Investigação sobre Morte de Bebê em Ponta Grossa
Um bebê de dois meses foi encontrado morto em Ponta Grossa, no Paraná. A Polícia Civil investiga o caso, que envolve sinais de agressão. O pai da criança foi preso, acusado de homicídio qualificado e lesão corporal no contexto de violência doméstica.
Ocorrência e Circunstâncias
Na madrugada de sábado (19), a mãe do bebê, de 32 anos, procurou a base da Guarda Municipal após perceber que o filho não apresentava sinais vitais. Ela chegou em casa na noite anterior, onde o pai, de 37 anos, afirmou ter alimentado a criança e que deveria deixá-la dormindo.

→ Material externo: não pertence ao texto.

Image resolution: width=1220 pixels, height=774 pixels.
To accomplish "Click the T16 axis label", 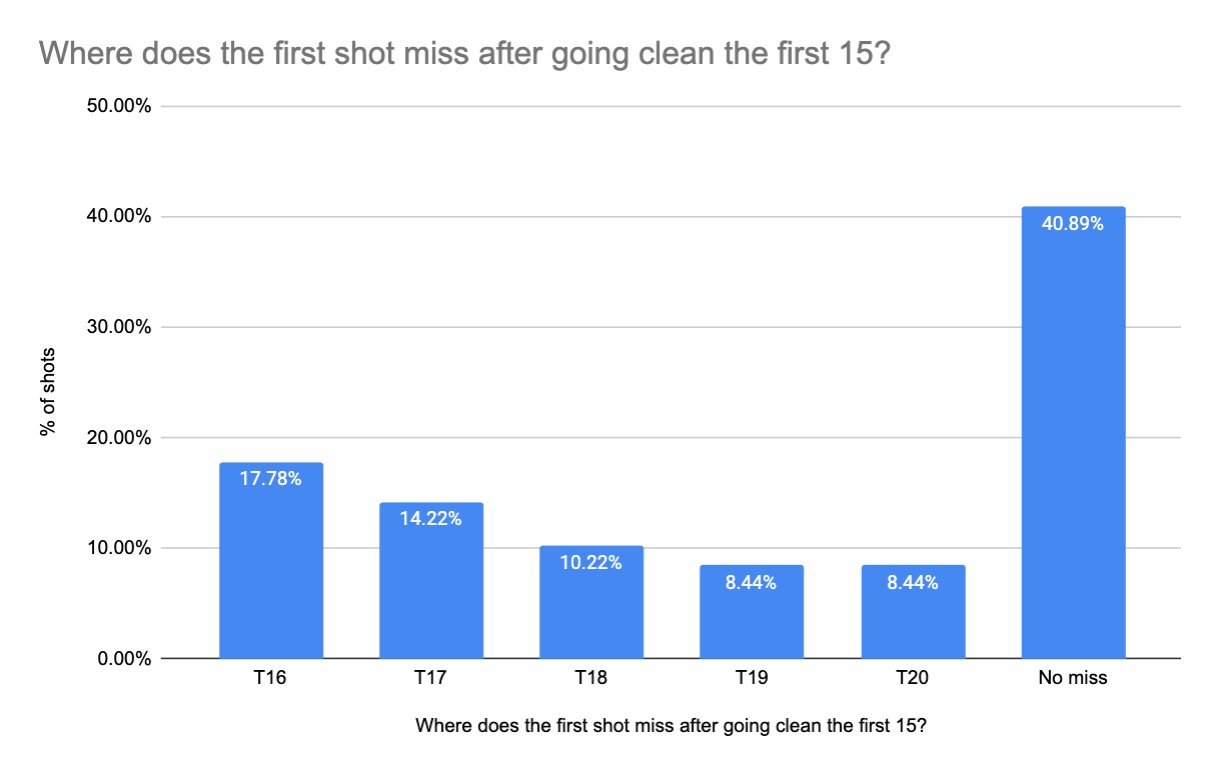I will [271, 678].
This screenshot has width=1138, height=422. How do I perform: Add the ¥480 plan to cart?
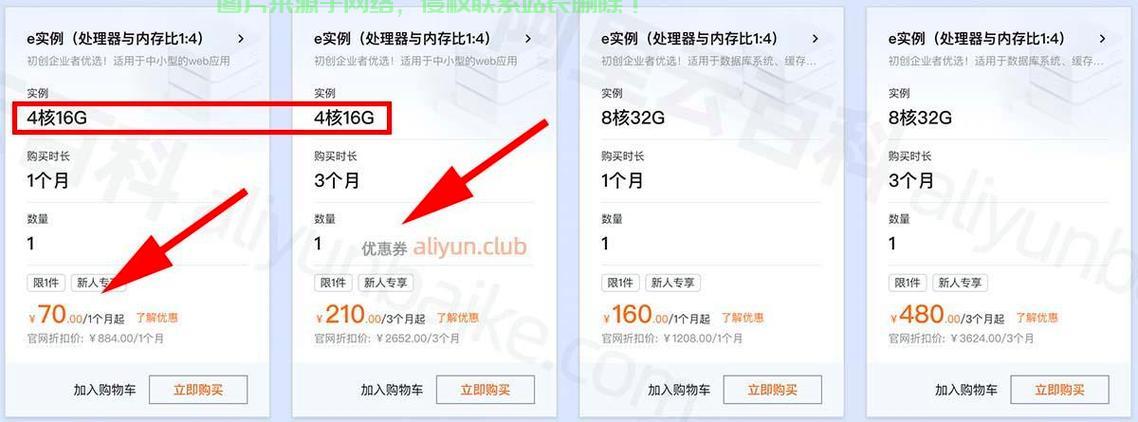966,390
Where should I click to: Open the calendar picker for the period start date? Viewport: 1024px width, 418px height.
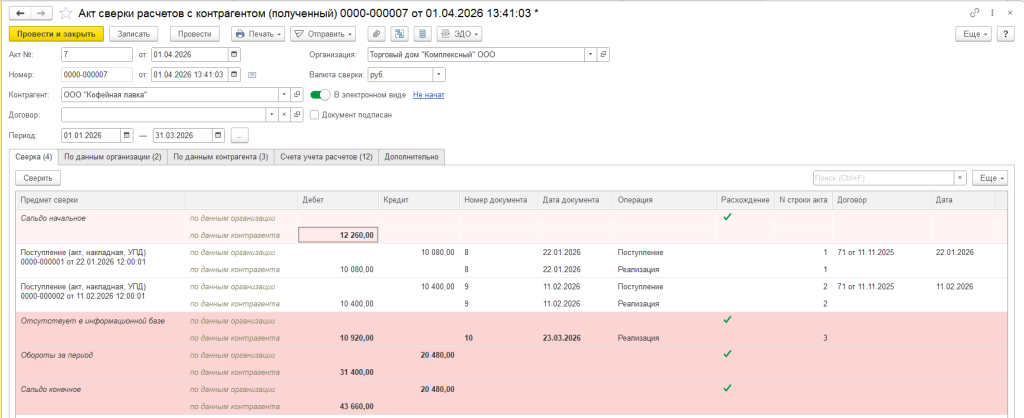[x=126, y=135]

Por volta das 3h, a mãe acordou para amamentar e notou que o bebê apresentava a pele fria e um ferimento no olho. Ao solicitar o telefone do companheiro para chamar o Serviço de Atendimento Móvel de Urgência (Samu), foi agredida e, segundo relatos, o homem suspeito esfaqueou sua perna.
Após fingir estar desacordada para escapar, a mãe pegou o filho nos braços e saltou o muro em busca de ajuda. Infelizmente, a equipe médica, acionada pelos guardas, constatou que o bebê já estava sem vida.
Prisão e Histórico de Violência
O pai foi encontrado pela polícia no quarto da residência, onde declarou não saber o que havia acontecido e alegou que a criança havia engasgado horas antes. O delegado, Juarez Mendes de Sousa Filho, informou que o menino apresentava sinais de trauma na cabeça. O suspeito teve a prisão preventiva decretada após audiência.
A investigação policial está em andamento, com exames periciais sendo solicitados para determinar a causa da morte do bebê. Vale destacar que o homem já possui um histórico de agressões. Em janeiro deste ano, ele foi denunciado por agredir sua esposa, que estava grávida do bebê falecido. Em 2021, há registros de agressão a outra criança de dois meses, que sofreu uma fratura no fêmur. Em 2016, ele é suspeito de ter agredido uma criança de três anos.
Denúncias de Violência e Abuso Infantil
O caso levanta questões sérias sobre violência e abuso infantil. É importante que a sociedade esteja atenta e reporte situações suspeitas às autoridades competentes.